Assalamu Alykum Warahmatullahe Wabrakaathuh brother.
There are two instances in which I get angry:
1.) If someone stands in my way (on purpose) to stop me from being the Muslim I want to be (I mean doing extra Ebadah or following the Sunnahs of Rasulallah (SAW), like growing a beard, eating/sleeping on the floor, going to the Masjid, staying over at the Masjid at night (with other brothers of course) so I can stay secluded by myself at night and be closer with Allah Subhanahu Wa Ta Alla, who is the only one who deserves all Praise and Gratitude, and whom I shall never ever find a loving gaurdian and Wali but him, nor will I ever love anyone else as much as him); then I just say to myself to be patient, because the matter is going to be decided; while those who I have warned (about sins to stay away from) are still active in their evils (those things that I have
repeatedly reminded them about to stop) will soon have to answer to Allah Subhanahu Wa Ta Alla for their wrongs towards me; while I will not forgive them, but it is up to my Rabbi if he wants to forgive them; and if he does not want to, then they have no one else to blame but themselves.
And then there's the other type of person that had done something bad to me. Such as maybe a little child, who I have given many gifts, candies, balloons when their sick, played with them, loved them like a big brother, but theystart to say mean things to me (infront of other people). For this instance (it happened right now (yeah, today, at this time) with my little cousin as she came over for Eid);
I just try to calm myself down a bit; listen to some Quran or some calm Pushto Jihad Nasheed and start to feel better. And then I keep on thinking over and over agian about what that someone has said; but since I understand that they're a little kid, I won't do anything mean to thme; especially when it deals with somone who's close to me and who I loved as if they were my own little sibling; but I just tell myself to not get upset over it, they're just a little kid; and when I remember those things I've done for them (what I've mentioned above), I just tell myself that, "Oh well, atleast Allah Ta Alla is pleased with you Abdul, and remember that's all what really matters," and so I start feeling a happy feeling of tranquility in my heart when I feel like that my Rabbai is pleased with me, because to me, in the end, that is all that really matters, and that is all that's really important. But anyway, I just stop talking to them and don't act all happy withthem around anymore as I use to; and then now I'm deciding to stop being so nice to them and I won't resolve to getting angry with them or being mean to them, I'll just not go and see them, play with them, show that kind of love to them (that I show to other little Muslim children, like those two little Pakistani brothers who I bought candy and ice cream for which made them start to feel so happy (which made me feel really happy), and that little Pakistani (baby) brother (he's so adorable, Mashallah, he has the cutest little eyes and face :ma
who would run around the Masjid until I caught him which would make him burst with energetic laughter :ma:. So anyway, I'll just stay away from that one someone and not talk to them or be with them again until I feel like I've gotten over what they've done to me (I just hope my Uncle doesn't pick up on my new behavior towards my cousin when he comes back from Hajj on the 17nth; but Allahu 'Atlam).

====================

* Your objective *
Please resume the post about the two situations that make its writer angry, continuing from its last sentence.

* Data extract *
====================

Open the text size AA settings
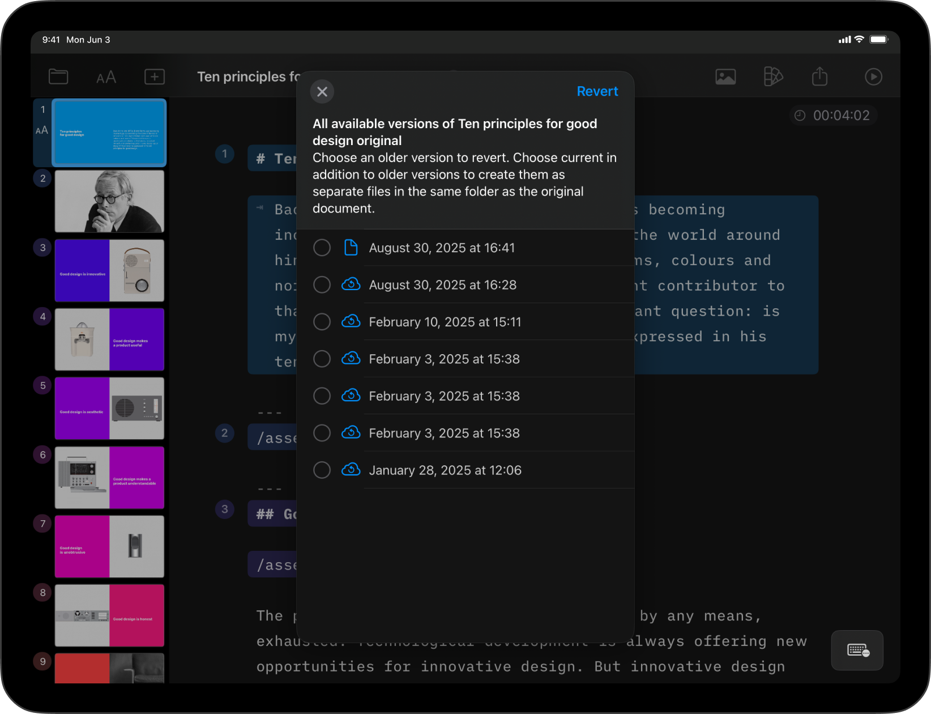Image resolution: width=931 pixels, height=714 pixels. coord(106,77)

====================

* Exercise answer *
But anyway brother, I hope that I could share my personal experiance with all my dear brothers and sisters on this site; maybe it can give a brother or sister some advice, but mostly, I feel happy that I have a great family to share my stories and personal experiacnes too; may Allah Ta Alla reunite me with this beloved family of mine in Jannah, for he is able to do all things, Ameen Ya Zaal Jalaaly Wal Ekraam! And surely to my Lord belongs all praise.
Assalamu Alykum Warahmatullahe Wabrakathuh dear brothers and sisters, may Allah Ta Alla forgive you for all of your sins, reward you in Jannah by multiplying your Ajr, Rank, and Status by the 50,000s, make all of you to be the followers of the Salaf as Salih and Rasulallah (SAW), may he protect you all from the torment of this world and the Akirah, and may he give all of you a blissful, beautiful, lovely, and happy life in this Duniyah and the Akirah, Ameen.